L'homme politique dit tout haut ici ce que d'autres pensent tout bas pour de multiples raisons (absence d'empathie, affinités ethniques et amicales, argent, etc.). Et pourtant, même si M. Zogo faisait partie d'un des clans en compétition pour le pouvoir, sans faire fi de cette dimension, la question citoyenne que l'on doit se poser est celle de la véracité ou pas des faits dénoncés. Et à supposer même que ces informations ne sont pas vraies, il est évident que la torture et l'assassinat ne sont pas dans un monde civilisé, des réponses à une diffamation. Il en existe des sanctions légales. En ce sens qu'il contribue à créer et à entretenir une invisibilité sociale des pratiques qui le fragilisent, le discours d'indifférence et de marginalisation n'aide pas l'ordre social.

La dernière raison est le sacre social des contre-valeurs. Même si les valeurs peuvent diviser autant qu'elles peuvent unir, il est certain que tout ordre social en manque de repères moraux, est un ordre exposé à toutes les formes d'interdits. Les valeurs sont en effet au fondement des transformations sociales. Il n'y a pas de changement social voire même politique, sans changement de valeurs. Or au Cameroun, certains jeunes s'identifient de plus en plus aux figures dont les modes de fonctionnement et les pratiques souscrivent non pas à un changement social progressif mais plutôt à un changement social régressif. Alors que certains sont guidés par leur cupidité, d'autres sont contraints par la précarité de leurs situations sociales. Dans le dernier cas et en raison de la rareté des ressources économiques, seule la survie structure le système de valeurs des individus. D'où le soutien aux contre-modèles, habitués de pratiques problématiques d'un point de vue éthique, qui assurent leur survie économique, et leur permettent une certaine existence sociale.
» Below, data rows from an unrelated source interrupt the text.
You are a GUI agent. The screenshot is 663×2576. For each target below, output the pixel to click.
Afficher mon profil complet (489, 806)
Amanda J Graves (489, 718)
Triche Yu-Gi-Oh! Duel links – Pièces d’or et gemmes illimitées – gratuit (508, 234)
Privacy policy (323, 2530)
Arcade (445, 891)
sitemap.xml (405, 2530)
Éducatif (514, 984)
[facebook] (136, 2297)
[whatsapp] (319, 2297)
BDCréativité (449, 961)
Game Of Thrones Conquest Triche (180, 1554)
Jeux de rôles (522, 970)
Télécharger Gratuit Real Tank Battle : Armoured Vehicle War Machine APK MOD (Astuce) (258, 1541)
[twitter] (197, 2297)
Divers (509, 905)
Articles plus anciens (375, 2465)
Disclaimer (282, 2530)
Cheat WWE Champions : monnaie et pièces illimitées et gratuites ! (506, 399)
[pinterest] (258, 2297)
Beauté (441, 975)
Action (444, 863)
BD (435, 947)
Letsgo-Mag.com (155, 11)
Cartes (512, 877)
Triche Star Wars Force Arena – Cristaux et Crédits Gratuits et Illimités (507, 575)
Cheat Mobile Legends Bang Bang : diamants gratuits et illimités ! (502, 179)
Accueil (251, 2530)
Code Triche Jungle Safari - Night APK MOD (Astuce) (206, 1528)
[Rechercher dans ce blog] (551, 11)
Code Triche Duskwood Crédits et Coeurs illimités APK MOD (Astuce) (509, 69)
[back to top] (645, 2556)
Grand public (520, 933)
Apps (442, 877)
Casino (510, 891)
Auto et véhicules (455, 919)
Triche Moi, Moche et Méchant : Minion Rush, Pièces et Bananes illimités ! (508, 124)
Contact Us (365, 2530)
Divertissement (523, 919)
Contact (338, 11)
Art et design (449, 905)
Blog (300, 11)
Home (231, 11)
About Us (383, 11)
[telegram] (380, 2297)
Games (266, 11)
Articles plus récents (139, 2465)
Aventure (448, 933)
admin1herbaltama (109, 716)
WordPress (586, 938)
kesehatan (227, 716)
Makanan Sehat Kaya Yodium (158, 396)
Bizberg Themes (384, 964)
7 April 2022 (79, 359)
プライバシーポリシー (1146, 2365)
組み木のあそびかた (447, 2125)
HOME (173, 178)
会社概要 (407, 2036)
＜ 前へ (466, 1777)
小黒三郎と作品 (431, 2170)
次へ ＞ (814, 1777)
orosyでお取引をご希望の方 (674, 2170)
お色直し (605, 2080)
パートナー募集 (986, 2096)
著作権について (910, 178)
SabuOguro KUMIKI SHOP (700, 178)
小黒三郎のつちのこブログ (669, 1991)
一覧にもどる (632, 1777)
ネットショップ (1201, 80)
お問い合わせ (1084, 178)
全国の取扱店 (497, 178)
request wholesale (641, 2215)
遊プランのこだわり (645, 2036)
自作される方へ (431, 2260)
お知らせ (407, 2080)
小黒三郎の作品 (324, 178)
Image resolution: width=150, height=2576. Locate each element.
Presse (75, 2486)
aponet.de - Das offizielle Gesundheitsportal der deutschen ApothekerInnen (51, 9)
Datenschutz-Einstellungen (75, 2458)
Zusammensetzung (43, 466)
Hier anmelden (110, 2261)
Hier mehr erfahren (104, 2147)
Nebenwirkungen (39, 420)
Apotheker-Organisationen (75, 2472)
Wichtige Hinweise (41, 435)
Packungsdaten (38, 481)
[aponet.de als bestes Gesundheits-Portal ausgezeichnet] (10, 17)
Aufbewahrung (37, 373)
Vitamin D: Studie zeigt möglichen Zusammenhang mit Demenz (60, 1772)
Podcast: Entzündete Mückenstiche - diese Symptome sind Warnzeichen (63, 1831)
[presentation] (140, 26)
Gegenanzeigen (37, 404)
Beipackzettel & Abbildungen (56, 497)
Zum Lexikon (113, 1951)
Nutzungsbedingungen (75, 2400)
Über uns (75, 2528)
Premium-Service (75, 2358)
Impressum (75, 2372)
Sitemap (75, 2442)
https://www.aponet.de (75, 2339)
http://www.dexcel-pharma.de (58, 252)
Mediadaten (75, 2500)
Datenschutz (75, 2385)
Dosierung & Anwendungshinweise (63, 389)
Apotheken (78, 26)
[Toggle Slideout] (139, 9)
C'est établi : seule l'amélioration de la situation socio-économique de cette catégorie d'individus permet une évolution qualitative de leur système de valeurs et une plus grande préoccupation à la meilleure manière de vivre ensemble .

Pour toutes les raisons évoquées, il est évident que le champ de la responsabilité indirecte dans l'affaire Zogo ne se limite pas à l'État. Il en est toutefois le principal responsable dans la mesure où il lui incombe d'instituer la « civilisation des moeurs » et de lutter contre la banalisation et la routinisation de la mort violente. Or, la persistance de la vindicte populaire par exemple, montre qu'il a échoué à s'imposer, à dessein ou pas, comme l'instance institutionnelle la plus autorisée à sanctionner les écarts sociaux. Et non seulement, il a montré ses limites, il contribue à travers sa criminalisation ou la privatisation de ses services et ressources à des fins criminelles, à l'entretenir. En face, la société ne fait pas mieux. Le développement de logiques et pratiques d'euphémisation de la réalité de la mort violente illustre sinon l'échec de ses mécanismes de contrôle social, la tension dans certaines conjonctures entre ceux-ci et les comportements de tolérance et d'indifférence. Ces dynamiques de tolérance sélective et d'indifférence sociale face aux actes criminels participent d'un processus de déshumanisation progressive de certains Camerounais. On est dès lors en droit de se demander ce que veut dire punir au Cameroun.